There’s something about Italian cuisine. Those who are attracted to it seem to invariably be attracted to the idea of “peasant cooking”, of taking raw ingredients and doing simple things to them. The price differential in modern Italian restaurants seems to be dictating more by the price and provenance of the raw ingredients than by the degree of culinary dexterity on display.

This is just an observation, not a judgment. Something simple done well can bring so much more pleasure than something complicated that doesn’t quite work.

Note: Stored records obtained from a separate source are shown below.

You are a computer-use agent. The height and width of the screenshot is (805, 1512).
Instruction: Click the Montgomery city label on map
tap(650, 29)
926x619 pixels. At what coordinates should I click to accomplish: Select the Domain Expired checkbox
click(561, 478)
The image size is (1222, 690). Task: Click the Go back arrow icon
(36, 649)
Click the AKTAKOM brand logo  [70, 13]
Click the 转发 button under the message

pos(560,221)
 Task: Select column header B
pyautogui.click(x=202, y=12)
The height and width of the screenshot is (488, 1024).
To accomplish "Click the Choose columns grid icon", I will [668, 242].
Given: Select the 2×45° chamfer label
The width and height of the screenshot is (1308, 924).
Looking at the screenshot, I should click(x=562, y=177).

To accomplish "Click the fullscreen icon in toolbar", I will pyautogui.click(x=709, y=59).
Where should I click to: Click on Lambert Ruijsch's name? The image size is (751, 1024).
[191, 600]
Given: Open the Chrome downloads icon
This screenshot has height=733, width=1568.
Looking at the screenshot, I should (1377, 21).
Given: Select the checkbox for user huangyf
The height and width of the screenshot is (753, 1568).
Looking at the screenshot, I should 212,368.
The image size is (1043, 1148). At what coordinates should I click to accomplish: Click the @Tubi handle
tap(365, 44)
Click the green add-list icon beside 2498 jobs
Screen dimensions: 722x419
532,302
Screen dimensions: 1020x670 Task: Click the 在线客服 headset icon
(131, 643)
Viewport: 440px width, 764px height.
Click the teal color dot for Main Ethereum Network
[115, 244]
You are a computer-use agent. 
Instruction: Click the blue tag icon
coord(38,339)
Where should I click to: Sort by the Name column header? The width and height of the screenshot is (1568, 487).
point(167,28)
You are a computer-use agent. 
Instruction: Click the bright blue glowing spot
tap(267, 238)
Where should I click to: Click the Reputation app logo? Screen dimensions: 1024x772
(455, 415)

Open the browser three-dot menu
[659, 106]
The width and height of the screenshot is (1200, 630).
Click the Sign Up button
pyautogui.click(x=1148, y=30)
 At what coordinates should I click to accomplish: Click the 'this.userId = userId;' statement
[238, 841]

At the same time, I often find myself comparing the bill from an Italian restaurant with the bill from a modern British gastropub where I’ve enjoyed food of similar complexity and deliciousness and noting that the Italian seems to be marked up 20-25%. Presumably because some of the ingredients had to come from Italy?

Anyway, Zucca is one such place. It’s a stylish dining room on Bermondsey High Street, bearing a smart industrial look paired with clean tables and contemporary dining chairs.

The tapas-style starters are simple fayre; tasty deep-fried vegetables, and a dish of braesola and gorgonzola that was a tad disappointing in that the cheese was in the form of a thin dressing on salad leaves. The most successful was a sharing plate consisting of a very fine salty burrata mozarella surrounded by garlicky bruschetta, fine pickled fennel, cumin roast carrots and crisp lettuce soaked in a very spicy/creamy dressing. All good, all simple.

Maureen picked a pasta main; big curled of it with heritage italian tomatoes and squid sauce. The seafood flavour was pronounced and delicious, the pasta had good bite, but it was a very simple dish. My pork shoulder was cooked slow and full of flavour, with beans and almonds and rainbow chard. It was a deeply satisfying bowl of food, the kind of supper you’d want your dear old Italian grandmother to make on a rainy autumn day. If you had an Italian grandmother, of course.

We reached a pretty clear consensus between the four of us. We all enjoyed our meal, and would probably come here again if we found ourselves living in the area, but it was hard to tie up the simplicity of the menu with the prices.